CVE-2025-8394: 
WordPress vulnerability analysis and mitigation

The Productive Style plugin for WordPress contains a Stored Cross-Site Scripting (XSS) vulnerability in versions up to and including 1.1.23, identified as CVE-2025-8394. The vulnerability exists in the plugin's display_productive_breadcrumb shortcode due to insufficient input sanitization and output escaping on user-supplied attributes. The issue was discovered and disclosed on September 16, 2025 (NVD).

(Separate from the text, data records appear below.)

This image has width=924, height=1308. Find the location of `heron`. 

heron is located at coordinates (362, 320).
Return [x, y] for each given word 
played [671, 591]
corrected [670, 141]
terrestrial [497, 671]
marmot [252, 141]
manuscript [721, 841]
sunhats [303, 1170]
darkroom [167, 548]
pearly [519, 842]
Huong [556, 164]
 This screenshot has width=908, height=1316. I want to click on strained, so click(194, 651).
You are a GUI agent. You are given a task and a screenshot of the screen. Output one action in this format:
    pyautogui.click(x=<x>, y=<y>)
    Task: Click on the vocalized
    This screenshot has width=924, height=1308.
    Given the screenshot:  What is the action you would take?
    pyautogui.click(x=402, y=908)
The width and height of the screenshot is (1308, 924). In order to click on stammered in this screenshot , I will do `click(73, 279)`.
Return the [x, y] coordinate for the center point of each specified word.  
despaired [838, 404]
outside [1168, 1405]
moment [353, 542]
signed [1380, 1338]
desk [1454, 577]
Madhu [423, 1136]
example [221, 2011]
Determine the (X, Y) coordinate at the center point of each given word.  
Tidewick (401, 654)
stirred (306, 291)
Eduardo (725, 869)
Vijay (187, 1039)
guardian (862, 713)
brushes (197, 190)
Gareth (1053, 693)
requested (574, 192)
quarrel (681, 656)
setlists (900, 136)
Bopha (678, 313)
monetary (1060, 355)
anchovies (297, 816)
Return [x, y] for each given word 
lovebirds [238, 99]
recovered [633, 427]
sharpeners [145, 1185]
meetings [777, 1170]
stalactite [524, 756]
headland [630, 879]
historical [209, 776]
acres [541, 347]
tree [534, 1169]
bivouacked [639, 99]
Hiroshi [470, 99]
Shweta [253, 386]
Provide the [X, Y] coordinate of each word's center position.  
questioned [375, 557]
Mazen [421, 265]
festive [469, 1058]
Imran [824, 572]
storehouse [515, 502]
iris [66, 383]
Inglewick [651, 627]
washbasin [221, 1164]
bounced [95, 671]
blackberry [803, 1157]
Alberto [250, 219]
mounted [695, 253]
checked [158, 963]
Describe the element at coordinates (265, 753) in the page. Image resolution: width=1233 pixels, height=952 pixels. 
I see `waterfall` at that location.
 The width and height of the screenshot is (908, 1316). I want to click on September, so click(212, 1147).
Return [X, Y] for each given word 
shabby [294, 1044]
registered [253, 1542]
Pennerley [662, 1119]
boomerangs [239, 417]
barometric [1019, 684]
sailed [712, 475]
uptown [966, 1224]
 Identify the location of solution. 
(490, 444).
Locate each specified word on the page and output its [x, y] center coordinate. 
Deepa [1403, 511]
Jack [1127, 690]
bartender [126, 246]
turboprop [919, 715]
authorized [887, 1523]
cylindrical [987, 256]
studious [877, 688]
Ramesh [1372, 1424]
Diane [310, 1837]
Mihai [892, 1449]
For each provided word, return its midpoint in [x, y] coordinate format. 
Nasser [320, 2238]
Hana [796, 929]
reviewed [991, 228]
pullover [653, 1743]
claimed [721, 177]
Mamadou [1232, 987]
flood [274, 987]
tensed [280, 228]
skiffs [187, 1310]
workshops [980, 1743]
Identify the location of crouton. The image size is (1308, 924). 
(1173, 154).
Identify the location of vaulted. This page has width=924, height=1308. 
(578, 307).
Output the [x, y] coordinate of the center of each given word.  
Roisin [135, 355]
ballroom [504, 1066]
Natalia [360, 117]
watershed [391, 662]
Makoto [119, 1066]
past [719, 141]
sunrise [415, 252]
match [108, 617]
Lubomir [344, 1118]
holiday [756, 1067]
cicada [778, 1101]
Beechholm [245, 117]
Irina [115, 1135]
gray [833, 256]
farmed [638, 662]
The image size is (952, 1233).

The vulnerability stems from improper input validation and output escaping in the display_productive_breadcrumb shortcode functionality. The issue allows authenticated users with contributor-level access or higher to inject arbitrary web scripts into pages. These injected scripts will execute whenever a user accesses the affected page. The vulnerability has been assigned a CVSS v3.1 Base Score of 6.4 (Medium) with the vector string CVSS:3.1/AV:N/AC:L/PR:L/UI:N/S:C/C:L/I:L/A:N (NVD, AttackerKB).

The vulnerability allows authenticated attackers to inject malicious scripts that execute in users' browsers when they visit affected pages. This could lead to various attacks including cookie theft, session hijacking, or other client-side attacks. The impact is heightened as the injected scripts persist in the page content and affect all visitors to the compromised pages (NVD).

Website administrators running affected versions of the Productive Style plugin should upgrade to version 1.1.25 or later, which was released on September 24, 2025. The update includes security fixes and improved input validation (WordPress Plugin).